- **Document excerpt**:
She’s fascinating, and I wouldn’t dare call her a liar because I believe every single word.

Richardson-Jackson always knew she had something special. And when Jesus appeared in her room, that was all the confirmation she needed.

“There were all these little instances that would occur that attached me to something that was either metaphysical or something that was more spiritual or something that was extraordinarily out of the ordinary,” she recalls poignantly.

LaTanya Richardson Jackson Has A Story To Tell
Fashion credits: LaTanya Richardson Jackson styled herself. PHOTOGRAPHED BY PEACE BUREAU STYLED BY LATANYA JACKSON

The 76-year-old actress was born and raised in Atlanta, which she affectionately calls “the mecca of everything for African-Americans in this country in the South.” As a child, she had a unique name (“I thought LaTanya was exotic, the way my mother spelled it with that capital ‘T’”), an elephant’s memory and the richest, darkest skin tone in her family.

The term “colorism” hadn’t been coined yet, but it’s something that she understood and recognized throughout her upbringing.

“I didn’t quite get it as a construct. It was a feeling. It was just an emotion,” she explains. “When I was with my sister or my cousins, they had what we used to call ‘water hair’ because you could put water on their hair and brush it. They were a set of twins—Evelyn and Gwendolyn. And when I was with them, I noticed that people reacted to us differently.”

In one instance, as their mother was getting Jackson’s older sister, Deborah, ready for a grade school dance, a young LaTanya asked why her sister was always chosen for such things. Her mother delivered a searing declaration.

“My mom said, ‘Let me tell you something. They’re going to always choose her, but they really want you,’” she recalls. “‘They just don’t know how to do it. But trust me, they really want you.’ And I never forgot that.”

Such a reality didn’t hold Jackson back, though. Outside of an admitted fear of the dark and ghosts (“Where are these principalities?” she asks, recalling biblical reference), she has always been a rather fearless person. In fact, she didn’t have a full grasp of growing up in the time of segregation because she navigated the world with pure curiosity.

“I was inquisitive. I found the world a wonder and things and people, and I would get excited,” she states. “When people said the buses were segregated, I didn’t even know what that meant because they let me sit in the front since I was always talking to [the bus driver].”

By age 14, Jackson began attending a summer theater program at Spelman University, and at 17, she enrolled as a freshman at the prestigious all-girls HBCU.

- **Job 1**: Please render the rows as a numbered list that starts at the line containing "The height and width of the screenshot is (266, 510)." and ends after the line containing "(x=357, y=65)", and leave out any blank lines.
The rows after this point have no connection to the profile.

- **Data to process**:
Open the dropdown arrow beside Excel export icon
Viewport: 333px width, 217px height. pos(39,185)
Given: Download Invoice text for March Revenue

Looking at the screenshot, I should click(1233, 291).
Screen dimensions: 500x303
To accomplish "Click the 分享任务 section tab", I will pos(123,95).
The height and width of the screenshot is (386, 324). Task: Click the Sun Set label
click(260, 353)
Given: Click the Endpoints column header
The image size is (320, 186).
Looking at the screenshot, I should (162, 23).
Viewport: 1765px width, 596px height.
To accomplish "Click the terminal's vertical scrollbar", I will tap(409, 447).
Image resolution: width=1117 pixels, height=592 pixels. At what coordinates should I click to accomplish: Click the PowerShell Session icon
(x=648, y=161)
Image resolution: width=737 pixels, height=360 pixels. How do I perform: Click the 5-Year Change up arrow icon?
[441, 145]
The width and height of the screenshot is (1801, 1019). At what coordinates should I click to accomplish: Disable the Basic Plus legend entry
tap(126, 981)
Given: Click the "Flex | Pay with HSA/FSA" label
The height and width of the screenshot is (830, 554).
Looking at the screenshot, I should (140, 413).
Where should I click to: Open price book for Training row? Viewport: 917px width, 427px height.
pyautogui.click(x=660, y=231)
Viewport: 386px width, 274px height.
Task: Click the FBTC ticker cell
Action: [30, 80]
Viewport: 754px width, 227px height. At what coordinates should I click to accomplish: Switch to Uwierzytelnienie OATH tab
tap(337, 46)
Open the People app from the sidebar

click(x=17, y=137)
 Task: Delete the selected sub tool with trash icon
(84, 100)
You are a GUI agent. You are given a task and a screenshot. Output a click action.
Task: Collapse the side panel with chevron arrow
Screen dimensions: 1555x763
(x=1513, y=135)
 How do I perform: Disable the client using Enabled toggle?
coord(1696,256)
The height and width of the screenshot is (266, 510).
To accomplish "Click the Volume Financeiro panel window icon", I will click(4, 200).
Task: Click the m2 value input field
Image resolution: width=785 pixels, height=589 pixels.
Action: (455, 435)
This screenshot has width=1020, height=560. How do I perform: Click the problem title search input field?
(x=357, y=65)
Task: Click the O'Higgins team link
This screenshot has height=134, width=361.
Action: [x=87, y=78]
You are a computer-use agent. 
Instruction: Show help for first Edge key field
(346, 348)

- **Job 2**: Translate this sentence from the profile into Spanish: "The term “colorism” hadn’t been coined yet, but it’s something that she understood and recognized throughout her upbringing."

- **Exercise result 1**:
1. The height and width of the screenshot is (266, 510).
2. To accomplish "Click the Volume Financeiro panel window icon", I will click(4, 200).
3. Task: Click the m2 value input field
4. Image resolution: width=785 pixels, height=589 pixels.
5. Action: (455, 435)
6. This screenshot has width=1020, height=560. How do I perform: Click the problem title search input field?
7. (x=357, y=65)

- **Exercise result 2**: El término «colorismo» aún no se había acuñado, pero es algo que ella entendió y reconoció a lo largo de toda su crianza.